Gita Saghal, head of the Gender Unit at Amnesty's International Secretariat has lambasted her own organisation's relationship with Begg, who has joined with Amnesty in the UK in the campaign Counter Terror With Justice. Ms Saghal comments: "As a former Guantanamo detainee it was legitimate to hear his experiences, but as a supporter of the Taliban it was absolutely wrong to legitimise him as a partner,”. As I found when I heard Begg address Norwich Amnesty last year, he was also far from honest about his own background, whilst his Cage Prisoners group circulated very different literature to that which they circulate amongst Islamist audiences. An examination of just who Cage supports in this country should have alerted even the most gullible as to exactly where they are coming from.
Amnesty was correct to support Begg during his period of extraordinary rendition and mis-treatment in US custody. But getting into bed with him afterwards is ludicrous, as Gita Saghal explains. We strengthen Salafi trends and currents in Britain (and elsewhere) at our peril, and certainly at the peril of women's rights. For those useful idiots on the last century left who find excuses for Mr Begg and will wish to refute the accusation that he supports the Taliban, consider these comments from his 2006 autobiography:
"When I went to Afghanistan, I believed the Taliban had made some modest progress - in social justice and in upholding pure, old style Islamic values forgotten in many Islamic countries. After September 11 that life was destroyed" (p.381).
Or this hilariously bad exchange with American interrogators in Guantanamo:
‘I wanted to live in an Islamic state – one that was free from the corruption and despotism of the rest of the Muslim world’.
- ‘So you chose the Taliban?’
‘I chose Afghanistan. I admit I have made mistakes – but had it not been for 9/11, I think I would still be living happily in Afghanistan’
- ‘Probably as a member of Al Qaeda or the Taliban’

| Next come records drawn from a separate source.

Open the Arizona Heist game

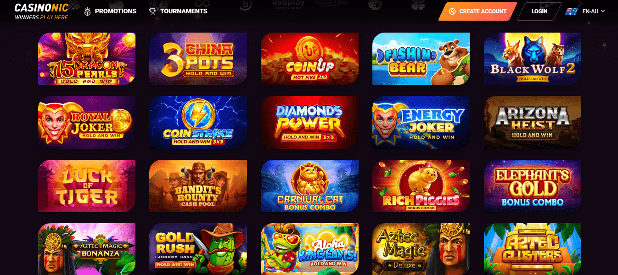[x=533, y=122]
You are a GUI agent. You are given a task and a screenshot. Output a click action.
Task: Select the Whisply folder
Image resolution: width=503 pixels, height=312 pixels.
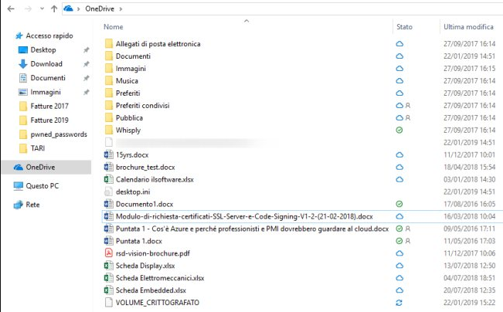coord(128,131)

‘I knew you wouldn’t understand. The Taliban were better than anything Afghanistan has had in the past twenty-five years. You weren’t in Afghanistan – not before nor during the Taliban. Child sex, rape, looting, robbery, murder and opium production only ended when they took control. ‘
- ‘And in came amputations, floggings and executions..….’ (p.214).

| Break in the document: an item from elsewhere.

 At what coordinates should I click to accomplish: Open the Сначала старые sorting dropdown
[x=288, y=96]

Amnesty's reaction to all this? They suspend Ms Saghal.
Posted by: Neil | February 08, 2010 at 09:01 AM
It is a wonder that the left, solidly in bed with the antisemites of the world, wakes up to what it has become.
Posted by: FJ Harris | February 08, 2010 at 02:42 PM
Amnesty is an non political oragnisation. In fact in runs more anti Islamic regime campaigns than any other type. Go on the website.